The Copenhagen climate hand shake
Posted by Marisa Willis
Don’t let the water run. Turn off the lights when you leave a room. Close the door behind you so you don’t let the heat out — All things most of us have heard from our parents (in my family, my dad was the Therm-o-stat hall monitor) since an early age.
So if these common energy-savings tips were engraved into our malleable young minds, why is it still so difficult for most of us to grasp the urgency of a major climate consensus?
President Obama just returned from Copenhagen, Denmark from a 193-country climate summit. The main topic discussed?
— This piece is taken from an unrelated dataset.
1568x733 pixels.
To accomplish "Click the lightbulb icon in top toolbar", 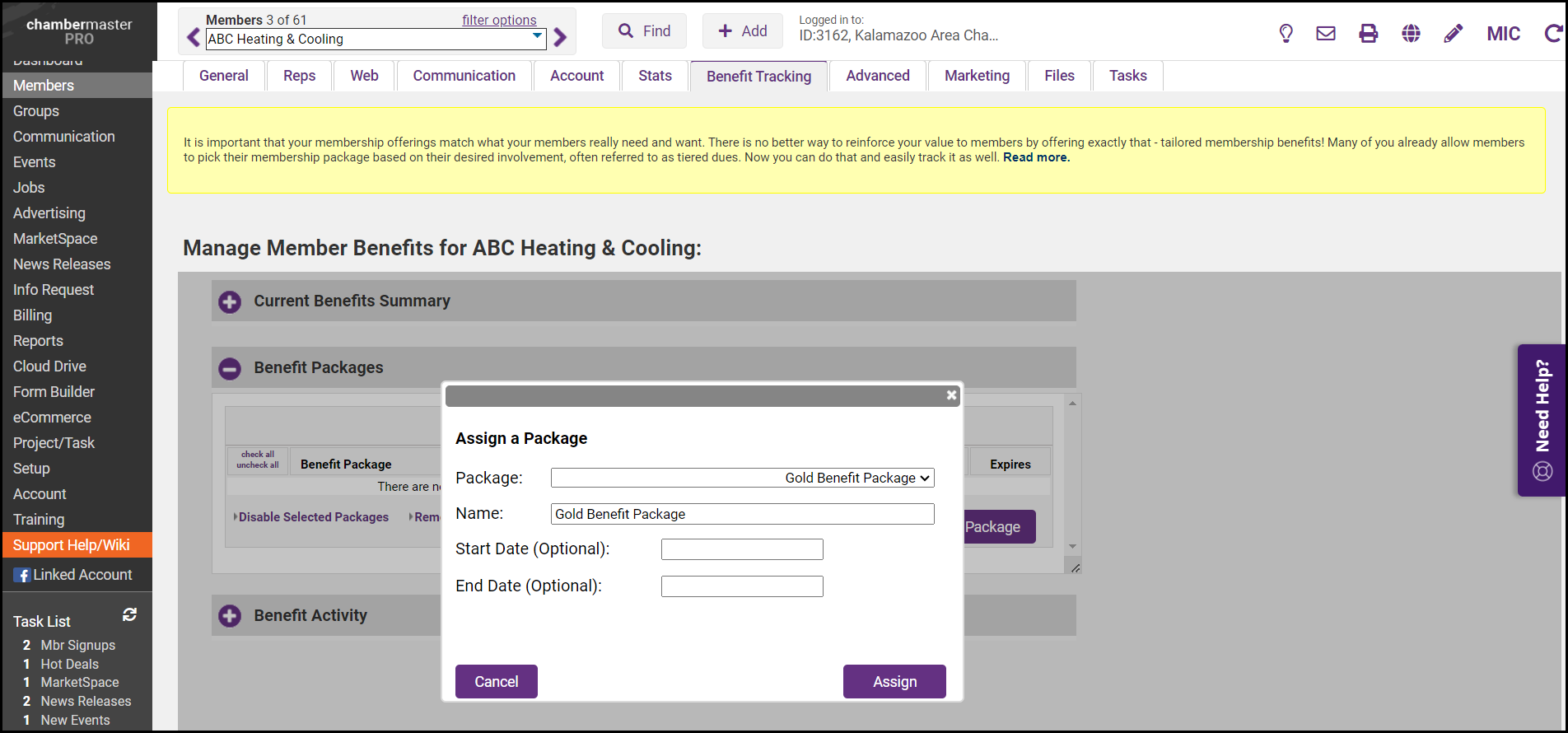I will (1286, 34).
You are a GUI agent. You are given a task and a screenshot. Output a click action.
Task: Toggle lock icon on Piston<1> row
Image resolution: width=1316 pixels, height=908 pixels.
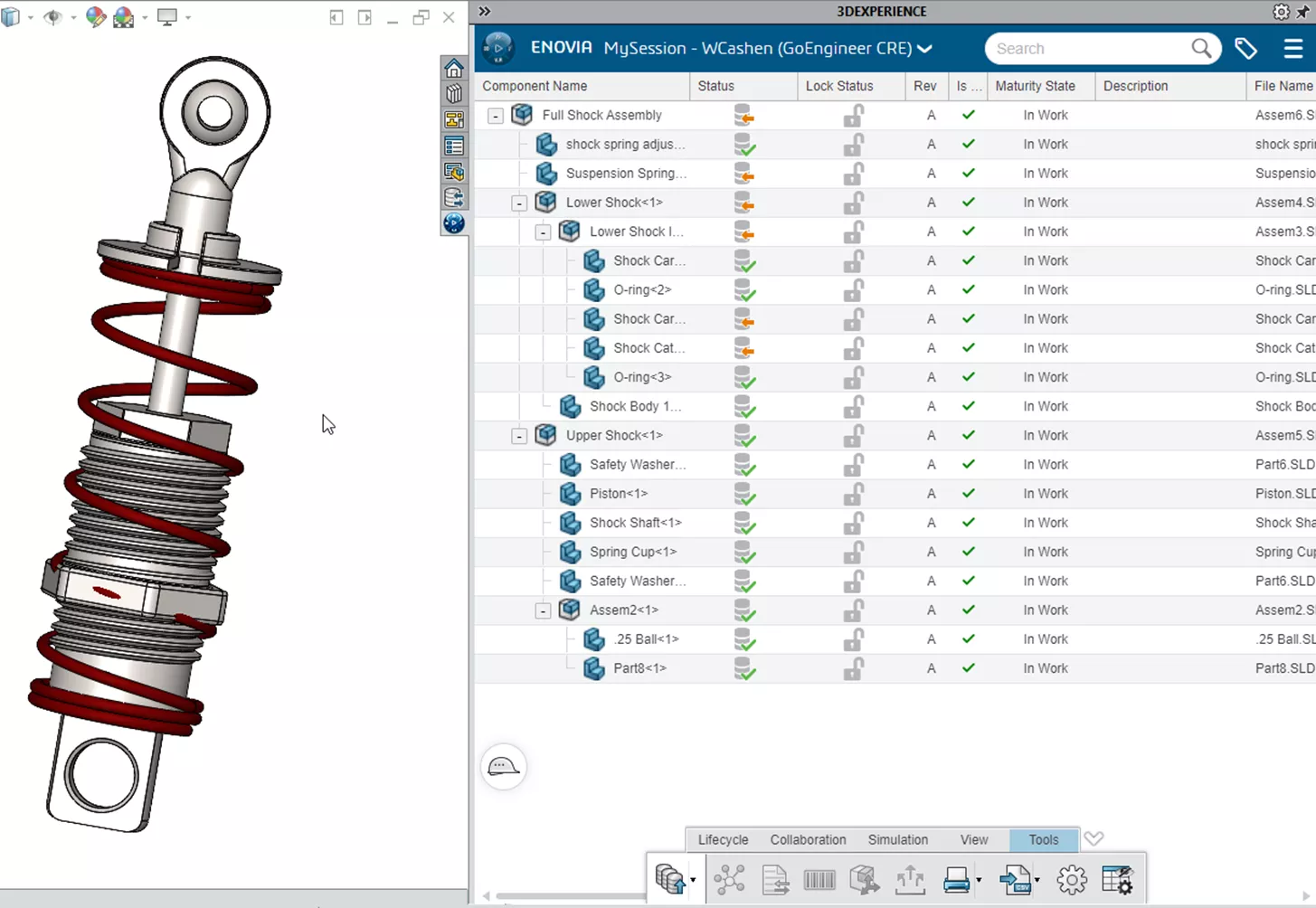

Innovative ways to combat climate change and prevent Earth’s temperature from rising more than 2 degrees (Celsius) by 2050.
In the end, Obama, along with leaders from China, India, Brazil and South Africa vowed to decrease CO2 emissions and greenhouse gases, and provide $30 billion of emergency aid over the next three years to help poorer nations do the same.
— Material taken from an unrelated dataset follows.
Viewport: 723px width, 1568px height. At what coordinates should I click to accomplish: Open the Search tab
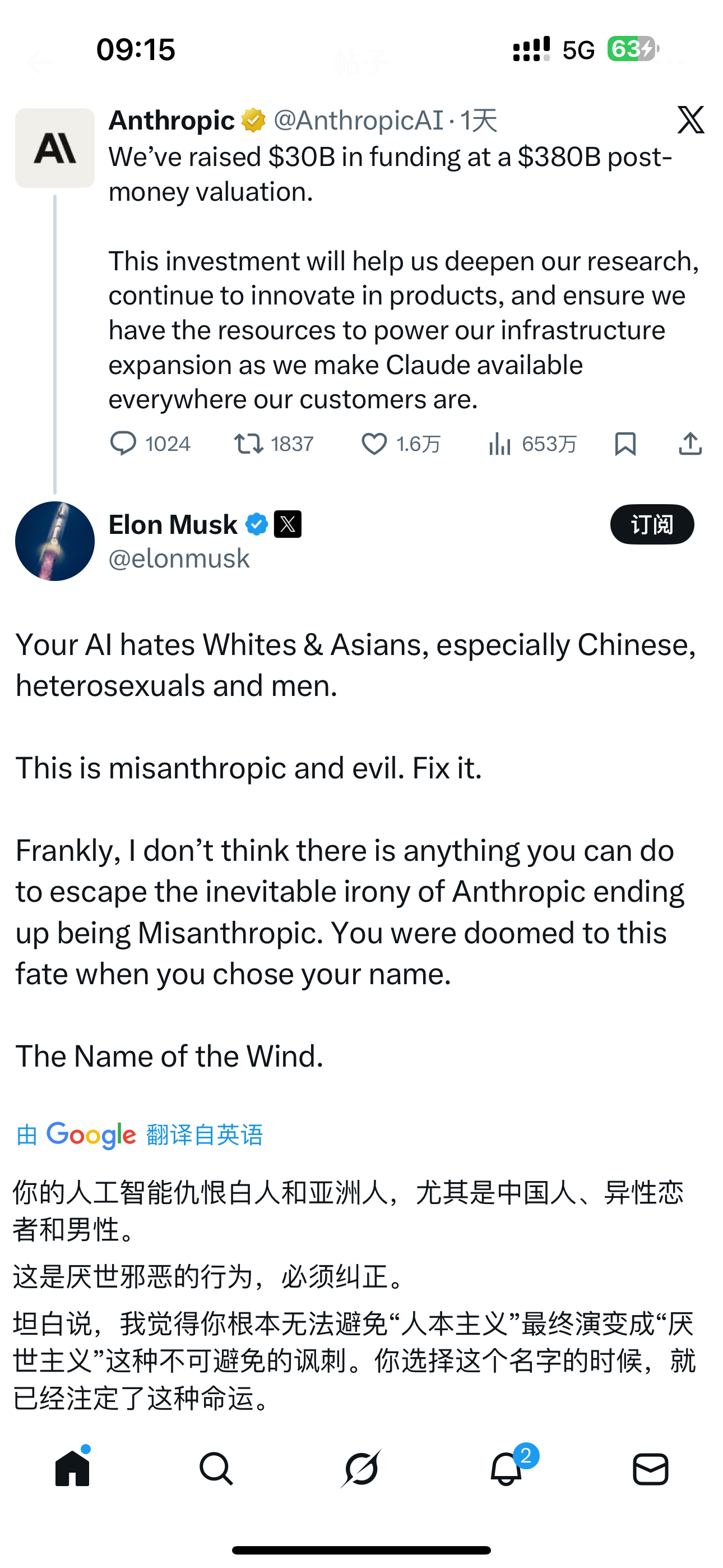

What these so-called progressive leaders signed (the accord was only three pages long with 12 paragraphs), however, was by no means a binding agreement. The “Copenhagen Accord” is a political contract, not a legal contract.
Essentially, it’s a hand shake. A cross-my-heart-hope-die promise that could be broken without too much repercussions.
Though Obama’s intentions seen honest and good, I understand why environmentalists — ahem, Al Gore — are taking the news as a slap in the face.
Obama called the deal “an unprecedented breakthrough.”
Great. Excellent. But I think the world population expects and deserves more. Do you remembering hearing about the lengths Gov. Chris Gregoire and Secretary of State Hillary Rodham Clinton went to attend the summit? What do our local leaders think of the outcome?
Globally, even in greeny Northwest, we could have really used an environmental kick in the pants. World leaders had the opportunity to transform into real role models worth writing home about, but I think their resolutions came up short.
We don’t even honor basic energy-saving tips from our childhood — many don’t even turn off the lights when leaving our Seattle offices at night. I recently drove through downtown Seattle at 10 p.m. one night, and was astounded at the overbearing, yellow glow of overhead florescent lights, not being used.
Don’t get me wrong, hybrid cars and solar-paneled roofs are great for those who can afford them, but maybe we should go back to our elementary basics and reduce, reuse and recycle. The climate summit’s outcome has made me wonder: Did we bite off more than we can chew?
I feel as if Obama went to Copenhagen, and all we got was this lousy peace sign T-shirt, that’s not even manufactured environmentally friendly.